Satti'nin 2016 Ocak ayından itibaren, bombalamalardan kısa süre öncesine dek Brüksel'in 10 km kadar kuzeyinde Vilvoorde şehrinde bulunduğu belirlenmişti. Belçika polisi Satti'nin, bir başka IŞİD örgütçüsü Usame al-Attar ile bağlantısını araştırmış ama kanıt bulamamıştı. Attar ise Brüksel bombalamaları yanı sıra 13 Kasım 2015'te Paris'te (7'si intihar eylemcisi olmak üzere) 137 kişinin öldürüldüğü, 413 kişinin yaralandığı eylemin planlamasında yer almaktan sorumlu tutuluyordu.

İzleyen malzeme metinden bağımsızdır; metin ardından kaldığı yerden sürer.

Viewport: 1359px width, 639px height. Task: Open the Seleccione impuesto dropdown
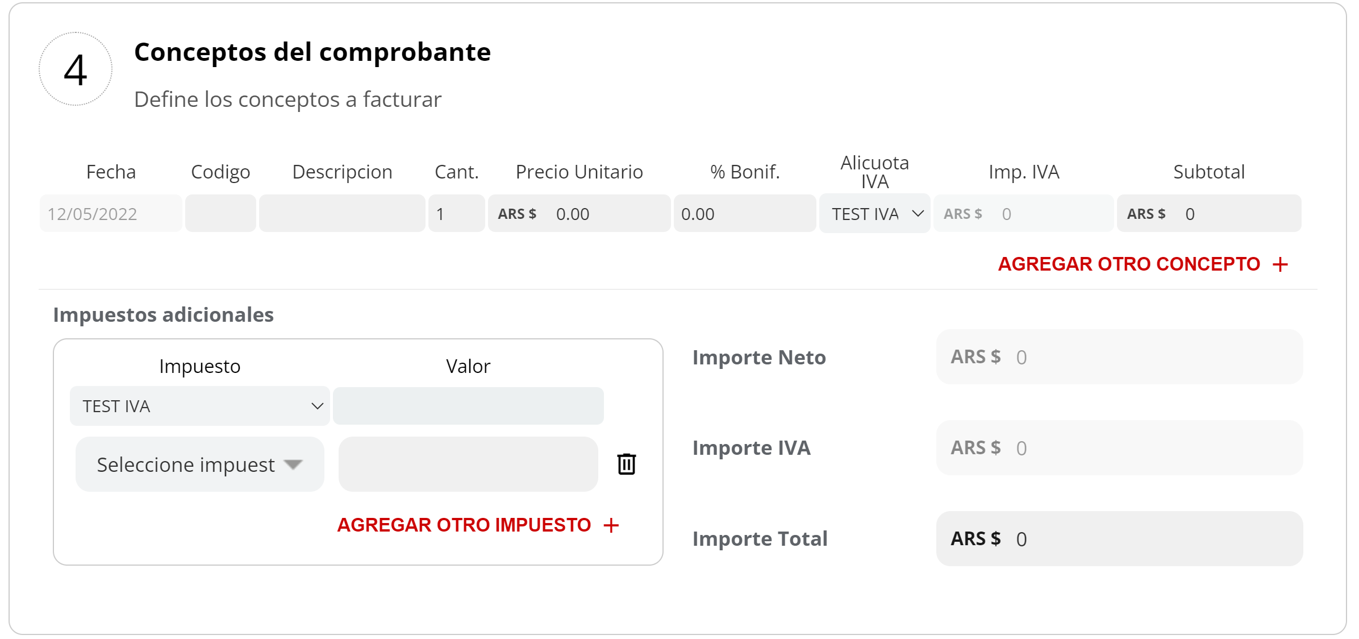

Şimdi sıkı durun: İspanyol El Pais gazetesi 17 Kasım'da İspanyol Milli İstihbarat Merkezinin (CNI) Satti ile bağlantılarını kabul ettiğini duyurdu. İspanyol istihbaratı Satti ile 2010-2014 yılları aradında Castellion cezaevinde kaldığı sırada irtibat kurmuştu. Satti, çıkınca (2013'te kurulan) IŞİD'e katılmış ve İspanyol istihbaratına IŞİD'i ispiyonlamaya başlamıştı; ya da İspanyol istihbaratı öyle olduğunu sanıyor, aslında ilişkinin tersine işlediğini düşünmüyordu.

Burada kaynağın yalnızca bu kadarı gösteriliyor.